* **GOAL 1**:
In the records, starting at the line containing "in question 3" and ending at the last line of the records, replace "screenshot" with "image", and give those lines back with everything else unchanged.

Python Program to Solve Matrix-Chain Multiplication using Dynamic Programming with Bottom-Up Approach

This is a Python program to solve matrix-chain multiplication using dynamic programming with bottom-up approach.

In the matrix-chain multiplication problem, we are given a sequence of matrices A(1), A(2), …, A(n). The aim is to compute the product A(1)…A(n) with the minimum number of scalar multiplications. Thus, we have to find an optimal parenthesization of the matrix product A(1)…A(n) such that the cost of computing the product is minimized.

1. Two functions are defined, matrix_product and print_parenthesization.
2. The function matrix_product takes a list p as argument.
3. p[0… n] is a list such that matrix A(i) has dimensions p[i – 1] x p[i].
4. It creates two 2D tables m and s as a list of lists.
5. The function stores the minimum number of scalar multiplications needed to compute the product A(i) x A(i + 1) x … x A(j) in m[i][j].
6. The index of the matrix after which the above product is split in an optimal parenthesization is stored in s[i][j].

* **GOAL 2**:
Based on the matrix-chain multiplication text, mark each statement yes or no and quote the words that decide it: (a) The function matrix_product takes a list p as its argument. (b) The tables m and s are created as dictionaries. (c) The minimum number of scalar multiplications is stored in s[i][j].

* **EXERCISE MATERIALS**:
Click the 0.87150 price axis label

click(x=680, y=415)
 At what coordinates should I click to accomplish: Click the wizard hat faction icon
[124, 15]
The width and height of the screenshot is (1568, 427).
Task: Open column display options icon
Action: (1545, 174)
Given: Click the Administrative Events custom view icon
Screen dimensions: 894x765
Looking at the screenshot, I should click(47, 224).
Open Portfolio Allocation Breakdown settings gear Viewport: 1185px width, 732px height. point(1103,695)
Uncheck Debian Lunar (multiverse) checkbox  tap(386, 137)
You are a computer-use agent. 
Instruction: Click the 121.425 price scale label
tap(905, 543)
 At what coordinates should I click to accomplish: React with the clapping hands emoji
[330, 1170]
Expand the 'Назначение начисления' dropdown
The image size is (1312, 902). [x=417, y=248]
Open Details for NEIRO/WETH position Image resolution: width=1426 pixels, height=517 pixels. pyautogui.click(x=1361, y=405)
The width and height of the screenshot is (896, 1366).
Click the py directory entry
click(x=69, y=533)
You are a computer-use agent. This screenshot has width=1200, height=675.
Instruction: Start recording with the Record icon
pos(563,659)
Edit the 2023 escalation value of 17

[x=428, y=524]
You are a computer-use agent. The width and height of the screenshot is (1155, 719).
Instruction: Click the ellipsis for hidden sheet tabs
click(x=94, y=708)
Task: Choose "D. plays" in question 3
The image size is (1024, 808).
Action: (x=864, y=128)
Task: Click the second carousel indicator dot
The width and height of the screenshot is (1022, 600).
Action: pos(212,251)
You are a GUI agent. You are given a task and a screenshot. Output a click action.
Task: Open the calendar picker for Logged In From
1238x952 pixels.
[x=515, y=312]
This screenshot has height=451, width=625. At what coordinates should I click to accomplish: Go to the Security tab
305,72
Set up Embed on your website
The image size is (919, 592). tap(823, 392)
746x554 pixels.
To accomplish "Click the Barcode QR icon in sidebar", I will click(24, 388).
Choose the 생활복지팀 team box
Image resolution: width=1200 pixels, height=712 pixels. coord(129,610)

* **REPLY 1**:
Task: Choose "D. plays" in question 3
The image size is (1024, 808).
Action: (x=864, y=128)
Task: Click the second carousel indicator dot
The width and height of the image is (1022, 600).
Action: pos(212,251)
You are a GUI agent. You are given a task and a image. Output a click action.
Task: Open the calendar picker for Logged In From
1238x952 pixels.
[x=515, y=312]
This image has height=451, width=625. At what coordinates should I click to accomplish: Go to the Security tab
305,72
Set up Embed on your website
The image size is (919, 592). tap(823, 392)
746x554 pixels.
To accomplish "Click the Barcode QR icon in sidebar", I will click(24, 388).
Choose the 생활복지팀 team box
Image resolution: width=1200 pixels, height=712 pixels. coord(129,610)

* **REPLY 2**:
(a) Yes: "The function matrix_product takes a list p as argument."
(b) No: "It creates two 2D tables m and s as a list of lists."
(c) No: "The function stores the minimum number of scalar multiplications needed to compute the product A(i) x A(i + 1) x … x A(j) in m[i][j]."